Quisquilie e Pinzillacchere ma … non solo 3

CON IL 24,7 % LA DESTRA SMONTA LA COSTITUZIONE

Con l’assenteismo la Destra va a nozze perché può decidere tutto da sola. E i numeri lo dimostrano. Il governo rappresenta il 24,7 per cento del corpo elettorale: Un quarto! Appena 12, 5 milioni di persone su 50,8 milioni di aventi diritto al voto.
Lo scomparso senatore Luigi Granelli, della scomparsa DC, rispondendo ad una domanda sul fenomeno dell’assenteismo, all’epoca solo all’inizio, disse che l’Italia si stava…modernizzando. Nel senso che solo nei Paesi arretrati tutti vanno a votare. Cercava così di minimizzare i voti che il suo Partito ad ogni elezione perdeva.
Chissà cosa direbbe oggi che il disinteresse degli italiani per le urne ha raggiunto livelli tali da permettere alla Premier di smontare la Costituzione, e solo a colpi di maggioranza.
E pensare che Piero Calamandrei ammoniva perché i “banchi del governo fossero vuoti” quando si sarebbe discussa la nuova Costituzione e invitava il governo a “rimanere estraneo alla formulazione del progetto, se si vuole che quest’ultima scaturisca dalla libera determinazione dell’Assemblea sovrana”. Altri tempi e soprattutto … altre teste!
Evidentemente la Ducetta – che non era ancora nata e dopo non ha avuto né il tempo né la possibilità di leggere quell’autorevole “monito” – interpreta la riscrittura della Carta come un puzzle, una merce di scambio tra le tre forze che la sostengono al governo: un pezzo di qua, un pezzo di là e interventi parziali a seconda degli interessi degli Alleati. Alla Lega l’ autonomia differenziata, a Forza Italia la separazione delle carriere, e per sé il premierato.

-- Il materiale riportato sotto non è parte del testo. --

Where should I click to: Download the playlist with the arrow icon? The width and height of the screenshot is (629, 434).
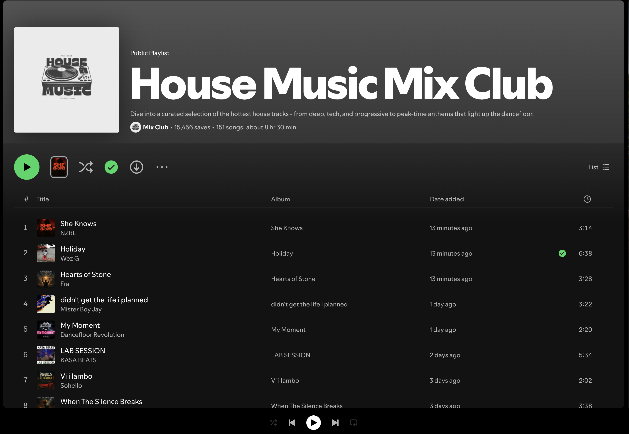(x=136, y=167)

L’elezione diretta del Presidente del Consiglio,  il prosciugamento delle funzioni di garanzia del Capo dello Stato, l’asservimento delle Camere al Premier che ne decide la vita  e la morte, riporta il governo dove i Costituenti lo avevano tenuto fuori, proprio per evitare il rischio di un accentramento  dei poteri. 
Ed è singolare che a volere smontare la nostra Carta Costituzionale, con le Opposizioni spinte ai margini di un confronto parlamentare, sia la segretaria di una formazione politica che è diretta filiazione del MSI, partito creato da Giorgio Almirante sulle ceneri del fascismo, come testimonia la fiamma tricolore, mai rimossa.
Dopo 80 ani è  la rivincita  politica di chi era stato sconfitto e di quelli che ci si illudeva di aver ricacciato nelle fogne.